» **Document**
====

Barton & Collins (1993) asserted the importance of such teacher autonomy in their pre-service training itself is essential for teachers later to be able to engage constructively in dialogue about autonomy with students. Yildirim (2008) considered a potentially pivotal role for teachers in the development of learner autonomy, particularly in readying younger learners before embarking on autonomous tasks, and Adamson & Sert (2012) warned that this role may be endangered by negative attitudes towards facets of autonomy embedded in teachers before teacher training begins.

Lortie (1975, p.60) and Denscombe (1982, p. 259) noted that teachers in their own experiences of learning may have developed resistance to autonomy in a “hidden pedagogy” which remerges when teaching practice actually begins.

Asserting that an autonomous teacher is self-directed, reflective and collaborative in the community as well as at the workplace in a “life plan” or “strategy for life”, Al-Mansoori (2008) furthers the role that autonomy plays in a teacher’s life to stress that it not only shapes professional life, but social life too.

2.3.3. Autonomy in Language Learning Setting

There are many contradictions regarding whether autonomy is an internal or external issue and it is yet to be discussed more, but according to Lynch (2001, pp. 390-391) autonomy is a concept to be practiced both, within and outside of institutional boundaries. On the other hand, Adamson & Sert (2012) alert that if autonomy exercised to its full effectiveness, needs to be an all-pervading philosophy of life shaping an individual’s personal cognition and behavior in the community.

When we go through research regarding educational psychology it is obvious that autonomy is strongly supported where students and teachers’ highest performances are concerned. Assor et al. (2002) and Wentzel (2002) acknowledged that an autonomy-supportive teaching style is positively associated with more school engagement, higher grades and better school adjustment. Teacher autonomy, on the other hand, is “the capacity, freedom, and/or responsibility to make choices concerning one’s own teaching” (Aoki ,2000; p.3).

====

» **Information provided**
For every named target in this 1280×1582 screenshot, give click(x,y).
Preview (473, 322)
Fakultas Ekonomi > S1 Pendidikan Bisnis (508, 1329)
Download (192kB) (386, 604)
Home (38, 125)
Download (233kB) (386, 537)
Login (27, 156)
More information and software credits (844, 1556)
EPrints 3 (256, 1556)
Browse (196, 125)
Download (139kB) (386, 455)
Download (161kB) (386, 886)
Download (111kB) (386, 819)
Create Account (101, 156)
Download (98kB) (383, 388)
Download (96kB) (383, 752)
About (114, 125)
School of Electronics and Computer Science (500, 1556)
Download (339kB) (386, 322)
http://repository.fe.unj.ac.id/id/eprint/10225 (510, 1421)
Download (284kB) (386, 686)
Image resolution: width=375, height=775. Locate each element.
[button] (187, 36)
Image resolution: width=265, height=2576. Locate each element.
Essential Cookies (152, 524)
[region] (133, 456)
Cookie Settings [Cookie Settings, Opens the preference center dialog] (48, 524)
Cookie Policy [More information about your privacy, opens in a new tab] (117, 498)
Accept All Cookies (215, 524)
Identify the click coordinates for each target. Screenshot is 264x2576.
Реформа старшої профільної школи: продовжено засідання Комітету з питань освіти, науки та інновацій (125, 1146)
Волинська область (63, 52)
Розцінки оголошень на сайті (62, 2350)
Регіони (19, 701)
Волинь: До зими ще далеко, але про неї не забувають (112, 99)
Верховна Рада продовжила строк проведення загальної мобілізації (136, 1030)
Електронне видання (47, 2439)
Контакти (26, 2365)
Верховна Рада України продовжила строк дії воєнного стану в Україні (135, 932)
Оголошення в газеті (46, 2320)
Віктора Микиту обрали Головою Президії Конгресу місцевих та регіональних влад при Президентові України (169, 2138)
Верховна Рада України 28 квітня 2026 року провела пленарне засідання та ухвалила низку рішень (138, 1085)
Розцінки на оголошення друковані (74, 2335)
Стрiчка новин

====

» **Set tasks**
1) Extract the part of the autonomy passage that begins at the words "Asserting that an" and stops after the words "in the community.".
2) In the autonomy passage, what term do Lortie (1975) and Denscombe (1982) use for the resistance to autonomy that teachers may bring from their own learning?
3) Continue the autonomy passage from where it stops.
The records are separate from the autonomy passage.

» **Answers given**
1)
Asserting that an autonomous teacher is self-directed, reflective and collaborative in the community as well as at the workplace in a “life plan” or “strategy for life”, Al-Mansoori (2008) furthers the role that autonomy plays in a teacher’s life to stress that it not only shapes professional life, but social life too.

2.3.3. Autonomy in Language Learning Setting

There are many contradictions regarding whether autonomy is an internal or external issue and it is yet to be discussed more, but according to Lynch (2001, pp. 390-391) autonomy is a concept to be practiced both, within and outside of institutional boundaries. On the other hand, Adamson & Sert (2012) alert that if autonomy exercised to its full effectiveness, needs to be an all-pervading philosophy of life shaping an individual’s personal cognition and behavior in the community.

2) They call it a "hidden pedagogy."

3)
deCharms (1968) comments due to the fact that an autonomous self-regulation pertains to actions that are freely endorsed and are based on integrated values and interests, the perceived locus of causality of their actions is internal. Furthermore, some experts discuss that autonomous self-regulation in the educational domain is associated with higher feelings of self-perceived and teacher rated academic competence, with use of optimal learning strategies (Fortier et al., 1995; Grolnick et al., 1991; Yamauchi et al., 1999).

Stating that autonomy is a socio-cognitive system nested in the SLA system Paiva (2006) provide potential evidence for this claim that it involves not only the individual’s mental states and processes, but also political, social and economic dimensions (cited in Paiva, 2011, pp. 63). Masouleh & Jooneghani (2012) also held that it is not a state, but a non-linear process, which undergoes periods of instability, variability and adaptability.

Hill and Holmbeck (1986) provide potential evidence for this claim that the developmental tasks individuals are confronted with during adolescence are primarily centered on issues of individuation and autonomy. On the contrary and according to Soenens & Vansteenkiste (2005) there is a lack of an overarching theoretical perspective from which clear definitions of autonomy and predictions about its antecedents and consequences can be drawn. They believe that Self-Determination Theory can define autonomy by stating that acting in an autonomous or self-regulated fashion implies being self-governing and being the initiator of one’s own actions.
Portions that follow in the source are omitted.